Mas é preciso cautela. De fato, é muito incômodo para o governo e os defensores da democracia liberal ver a 5ª vereadora mais votada de uma cidade como o Rio ser morta de forma tão bestial e covarde. Mais ainda em ano eleitoral dentro de um quadro de instabilidade institucional que anda no fio da navalha, complementado por uma crise econômica monumental.

Isso porque o alardeado fim da recessão, definição tecnicamente válida, pois o PIB nacional cresceu 1%, não se reflete em nada nos bolsos do cidadão médio. O resultado se deu através das vendas do agronegócio, que prospera sozinho no meio de um país em frangalhos. Além do mais, vem acompanhado da informação de que o desmatamento aumentou mais de 50% nos últimos dois anos, consequência mais que óbvia da extinção – em termos práticos – do Código Florestal e descontrole total na fiscalização do campo brasileiro.
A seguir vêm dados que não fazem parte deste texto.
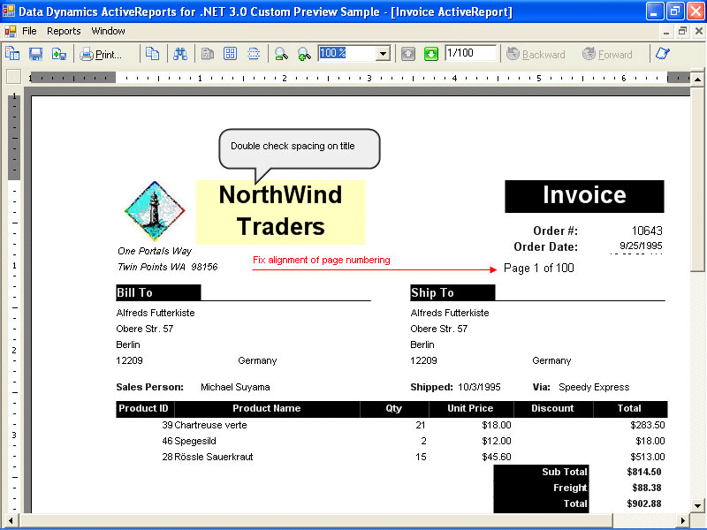Switch to multiple page view icon
Screen dimensions: 707x530
tap(231, 54)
Ou seja, um crescimento baseado em premissas trágicas sob todos os aspectos. De modo que a mídia mantém seu esforço de vender otimismo às pessoas, com notícias que falam de 50 mil vagas de empregos abertas em determinado período, sem jamais qualificar o tipo e condições de tais vagas, entre outras tentativas malsucedidas de dourar a pílula.
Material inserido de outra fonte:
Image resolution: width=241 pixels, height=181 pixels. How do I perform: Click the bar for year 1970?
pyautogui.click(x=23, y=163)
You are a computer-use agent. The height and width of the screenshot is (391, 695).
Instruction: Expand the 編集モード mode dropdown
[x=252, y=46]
Dessa forma, é praticamente impossível conter, mesmo pela bala, a insatisfação popular e o próprio desespero social. E, com uma pauta neoliberal tão agressiva, é dificílimo não atribuir o aumento da criminalidade e do próprio Estado paralelo a tais condições socioeconômicas, ditadas por uma classe política que representa tão somente a si mesma e os monopólios que mandam na economia nacional.

Por isso mesmo também devemos olhar com cautela a atitude do Exército. Para além de coléricas críticas à sua mera aparição em terra arrasada, é preciso notar as entrelinhas das declarações de generais, em especial o interventor Braga Neto.

As forças armadas não estão satisfeitas com o papel que lhes foi incumbido e sabem perfeitamente do uso político e eleitoral que governos destruídos perante a opinião pública – em especial o de Pezão – estão aplicando sobre elas.

Sabem que vão enxugar gelo, mesmo que consigam um ou outro sucesso operativo ocasional, a exemplo da diminuição do número de tiroteios, divulgada nesta sexta. O que não significa que tenham sobrado poucos tiroteios...

Desse modo, não parece tão útil ou estratégico bradar contra a postura crítica de Globo e Veja. O semanário paulistano tem na capa desta sexta Marielle e questiona: “a quem interessa matar essa mulher?”, acompanhado de declarações de Temer.

Claro que a matéria não atrela o crime ao caráter mafioso e de crise insolúvel do capitalismo de espoliação primária que marca o Brasil. Mas depois de passar uma década deformando a opinião pública com um viés jornalístico alucinadamente anticomunista, que só serviu para criar sociopatas e cães raivosos que agora pedem passagem, simbolizados na figura de Jair Bolsonaro, é visível uma guinada rumo à razoabilidade nos últimos dois anos.

Aliás, nota-se a pequenez mental e política da família Bolsonaro nestes dias de silêncio e incapacidade de se pronunciar sobre o crime. Perceberam que o discurso armamentista e defesa da violência contra ativistas de direitos humanos – o inimigo imaginário sobre o qual pai e crias fizeram seus nomes – é uma incontrolável caixa de pandora.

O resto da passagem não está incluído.